Just to get this right - the Southbridge is the big black chip down by the SATA sockets - yes?

I'm only asking because everyone is saying theirs get's very, very hot, but mine is cool to the touch.

The big central Northbridge cooler gets very hot with the 1.5V setting applied and it can become untouchable with the 1.7V setting applied but the 'system' temperature (which comes from the Southbridge sensor apparently) is reading 34C on my system.

I was also surprised that the PWM system has no heatsink (both the P5ND2-SLi and the P5N-SLi had 30x10x20mm heatsinks on the PWM MOSFETs but they're not massively hot - and I'm on passive water cooling so there is no CPU fan blowing across them. I will be water cooling the Northbridge in the very near future as having a fan running is really doing my head in.

I've been running at 3.4GHz for a couple of weeks now after trying reasonably unsuccessfully to get my E6600 CPU stable over 3.8GHz (It will boot into Windows at 4GHz, but hangs fairly rapidly thereafter) and 3.6GHz (which I can run absolutely stable) gives me CPU core temperatures over 70C under load with my passive water system so I've dropped it back to 3.4GHz for safety.

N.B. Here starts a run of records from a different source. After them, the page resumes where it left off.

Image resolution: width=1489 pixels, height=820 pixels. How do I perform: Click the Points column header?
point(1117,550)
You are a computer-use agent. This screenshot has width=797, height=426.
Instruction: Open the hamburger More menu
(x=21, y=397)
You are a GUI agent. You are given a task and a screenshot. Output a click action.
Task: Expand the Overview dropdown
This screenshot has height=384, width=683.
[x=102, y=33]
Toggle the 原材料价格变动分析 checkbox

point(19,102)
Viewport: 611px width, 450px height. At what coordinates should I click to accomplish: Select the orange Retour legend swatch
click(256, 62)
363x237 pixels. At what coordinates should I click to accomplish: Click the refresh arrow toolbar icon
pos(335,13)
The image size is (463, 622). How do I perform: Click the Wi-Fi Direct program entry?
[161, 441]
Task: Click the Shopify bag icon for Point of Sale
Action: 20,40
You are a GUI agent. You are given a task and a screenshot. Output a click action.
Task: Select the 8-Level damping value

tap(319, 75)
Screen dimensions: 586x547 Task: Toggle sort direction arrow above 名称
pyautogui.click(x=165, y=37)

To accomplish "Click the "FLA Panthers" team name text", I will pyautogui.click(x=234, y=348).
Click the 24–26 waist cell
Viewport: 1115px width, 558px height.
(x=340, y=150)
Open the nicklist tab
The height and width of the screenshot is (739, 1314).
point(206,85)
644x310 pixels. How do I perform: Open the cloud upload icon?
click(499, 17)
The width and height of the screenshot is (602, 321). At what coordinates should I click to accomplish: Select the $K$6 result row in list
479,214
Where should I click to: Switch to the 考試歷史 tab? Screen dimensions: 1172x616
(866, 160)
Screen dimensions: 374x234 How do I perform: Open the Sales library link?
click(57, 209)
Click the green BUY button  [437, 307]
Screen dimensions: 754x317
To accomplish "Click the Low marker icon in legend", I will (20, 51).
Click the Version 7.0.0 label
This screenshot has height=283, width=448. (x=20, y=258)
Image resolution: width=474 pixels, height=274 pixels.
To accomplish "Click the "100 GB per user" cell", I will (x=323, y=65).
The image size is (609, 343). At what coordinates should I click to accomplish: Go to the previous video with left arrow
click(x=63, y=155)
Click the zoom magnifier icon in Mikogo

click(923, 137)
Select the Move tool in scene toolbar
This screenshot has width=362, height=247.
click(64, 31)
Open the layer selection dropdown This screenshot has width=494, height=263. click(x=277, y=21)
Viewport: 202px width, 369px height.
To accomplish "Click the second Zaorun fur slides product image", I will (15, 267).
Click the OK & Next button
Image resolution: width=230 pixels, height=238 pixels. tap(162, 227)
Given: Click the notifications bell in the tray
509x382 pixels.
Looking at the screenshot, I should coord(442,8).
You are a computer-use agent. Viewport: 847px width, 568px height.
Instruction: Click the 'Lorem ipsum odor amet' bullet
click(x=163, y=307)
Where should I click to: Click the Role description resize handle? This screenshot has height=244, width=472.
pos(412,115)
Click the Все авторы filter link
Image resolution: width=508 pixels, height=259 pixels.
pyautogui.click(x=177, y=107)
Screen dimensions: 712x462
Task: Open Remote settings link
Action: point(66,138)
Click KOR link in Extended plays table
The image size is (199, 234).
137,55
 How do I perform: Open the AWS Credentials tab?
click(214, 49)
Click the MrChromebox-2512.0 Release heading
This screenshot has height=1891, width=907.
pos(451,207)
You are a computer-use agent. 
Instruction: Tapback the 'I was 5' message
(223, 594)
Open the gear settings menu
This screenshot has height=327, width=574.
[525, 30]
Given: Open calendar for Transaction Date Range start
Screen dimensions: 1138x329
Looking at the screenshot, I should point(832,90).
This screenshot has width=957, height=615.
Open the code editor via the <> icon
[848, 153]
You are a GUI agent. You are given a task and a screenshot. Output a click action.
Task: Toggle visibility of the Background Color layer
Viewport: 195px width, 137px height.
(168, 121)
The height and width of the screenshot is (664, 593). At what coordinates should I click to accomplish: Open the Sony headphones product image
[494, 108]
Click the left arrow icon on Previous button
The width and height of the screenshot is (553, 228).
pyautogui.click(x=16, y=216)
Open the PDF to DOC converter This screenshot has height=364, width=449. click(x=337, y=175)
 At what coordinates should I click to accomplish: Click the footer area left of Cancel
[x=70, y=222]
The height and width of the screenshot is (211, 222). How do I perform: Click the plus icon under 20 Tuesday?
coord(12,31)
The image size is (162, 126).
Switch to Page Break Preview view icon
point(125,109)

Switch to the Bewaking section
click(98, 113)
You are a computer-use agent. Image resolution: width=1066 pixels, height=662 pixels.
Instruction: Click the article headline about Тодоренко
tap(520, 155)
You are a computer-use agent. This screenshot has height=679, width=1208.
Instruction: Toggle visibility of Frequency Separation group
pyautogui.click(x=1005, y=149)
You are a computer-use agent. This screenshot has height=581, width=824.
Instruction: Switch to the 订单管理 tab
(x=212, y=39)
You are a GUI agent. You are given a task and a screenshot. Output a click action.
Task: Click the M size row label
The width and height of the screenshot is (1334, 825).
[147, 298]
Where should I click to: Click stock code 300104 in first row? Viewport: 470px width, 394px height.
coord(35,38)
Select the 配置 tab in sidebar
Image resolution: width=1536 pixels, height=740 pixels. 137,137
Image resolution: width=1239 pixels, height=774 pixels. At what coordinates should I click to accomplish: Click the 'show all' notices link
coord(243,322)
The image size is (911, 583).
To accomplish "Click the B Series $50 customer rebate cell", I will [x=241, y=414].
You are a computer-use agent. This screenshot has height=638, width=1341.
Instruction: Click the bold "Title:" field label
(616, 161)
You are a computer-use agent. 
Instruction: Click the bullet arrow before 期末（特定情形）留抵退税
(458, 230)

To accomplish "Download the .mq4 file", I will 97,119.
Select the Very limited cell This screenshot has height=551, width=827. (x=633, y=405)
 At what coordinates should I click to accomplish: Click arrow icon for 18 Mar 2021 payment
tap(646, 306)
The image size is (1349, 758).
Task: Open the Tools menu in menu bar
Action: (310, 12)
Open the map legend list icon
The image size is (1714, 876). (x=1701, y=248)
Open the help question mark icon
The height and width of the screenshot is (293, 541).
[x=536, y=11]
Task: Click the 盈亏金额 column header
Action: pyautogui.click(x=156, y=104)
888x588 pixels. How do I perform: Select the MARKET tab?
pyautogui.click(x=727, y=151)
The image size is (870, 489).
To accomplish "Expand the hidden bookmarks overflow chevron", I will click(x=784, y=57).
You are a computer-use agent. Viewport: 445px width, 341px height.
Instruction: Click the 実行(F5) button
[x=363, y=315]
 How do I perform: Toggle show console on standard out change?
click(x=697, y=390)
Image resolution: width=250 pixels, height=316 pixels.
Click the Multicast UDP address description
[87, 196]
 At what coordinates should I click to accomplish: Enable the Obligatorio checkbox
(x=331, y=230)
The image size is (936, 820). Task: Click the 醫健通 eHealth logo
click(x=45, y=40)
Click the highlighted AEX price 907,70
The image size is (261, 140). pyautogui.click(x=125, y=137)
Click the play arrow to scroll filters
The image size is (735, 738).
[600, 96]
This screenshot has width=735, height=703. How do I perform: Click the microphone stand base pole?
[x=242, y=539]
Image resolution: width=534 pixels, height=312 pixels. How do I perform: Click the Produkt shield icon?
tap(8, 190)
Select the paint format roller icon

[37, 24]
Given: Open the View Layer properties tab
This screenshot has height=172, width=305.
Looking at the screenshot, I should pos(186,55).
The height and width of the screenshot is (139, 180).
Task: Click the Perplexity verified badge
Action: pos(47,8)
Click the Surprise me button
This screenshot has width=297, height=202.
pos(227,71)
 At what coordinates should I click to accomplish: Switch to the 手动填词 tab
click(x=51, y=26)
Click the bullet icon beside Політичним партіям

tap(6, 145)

The surface component temperatures are certainly no worse than a DS4 this has replaced.

What it boils down to is;

1. Do you think ASUS would release a board to the market that would overheat itself to death?
2. Buy it from a reputable supplier
3. Keep the receipt for RMA purposes
 
Agreed, the SB doesn't get at all hot on these boards.
Mosfets are warm, but not overly worrying. Sink's on them tend to do jack all anyway tbh, often insulating the heat rather than removing it.

Last exam today, so will run some tests and get the temps of the mosfets for you, along with the southbridge.
 
If you want to cool MOSFET's (and gate drivers where applicable) put a fan blowing onto the board, as OC_A64 said dont "heatsink" them...

The active silicon is bonded to the metal tab and packaged in the black ceramic material. They are designed to dissipate power through the metal tab to the large ground / power planes on the PCB, if you want them to run cooler, cool the planes.

The maximum opperating temperature is very high, in fact it's so high that they will desolder themselves before they fail :)
 
Oh ok then.Thanks for the help people :D

I was going to get a cheapo heatsink and mod it for the mosfet.
Ive seen a PII Xeon heatsink flaoting around... but seems a bad idea now.

Looks like i should be ok to just get overclocking!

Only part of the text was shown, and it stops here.